- [What needs to be done] This task calls for every line of the material to be output verbatim.

- [Data in this exercise]
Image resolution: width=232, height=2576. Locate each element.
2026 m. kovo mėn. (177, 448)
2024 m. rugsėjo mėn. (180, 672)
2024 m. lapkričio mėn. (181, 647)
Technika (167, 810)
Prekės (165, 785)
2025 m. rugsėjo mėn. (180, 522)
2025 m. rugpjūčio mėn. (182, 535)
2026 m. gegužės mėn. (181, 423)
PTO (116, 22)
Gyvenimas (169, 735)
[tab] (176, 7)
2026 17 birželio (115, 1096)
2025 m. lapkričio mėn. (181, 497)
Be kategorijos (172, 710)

- [Solved exercise]
Image resolution: width=232, height=2576. Locate each element.
2026 m. kovo mėn. (177, 448)
2024 m. rugsėjo mėn. (180, 672)
2024 m. lapkričio mėn. (181, 647)
Technika (167, 810)
Prekės (165, 785)
2025 m. rugsėjo mėn. (180, 522)
2025 m. rugpjūčio mėn. (182, 535)
2026 m. gegužės mėn. (181, 423)
PTO (116, 22)
Gyvenimas (169, 735)
[tab] (176, 7)
2026 17 birželio (115, 1096)
2025 m. lapkričio mėn. (181, 497)
Be kategorijos (172, 710)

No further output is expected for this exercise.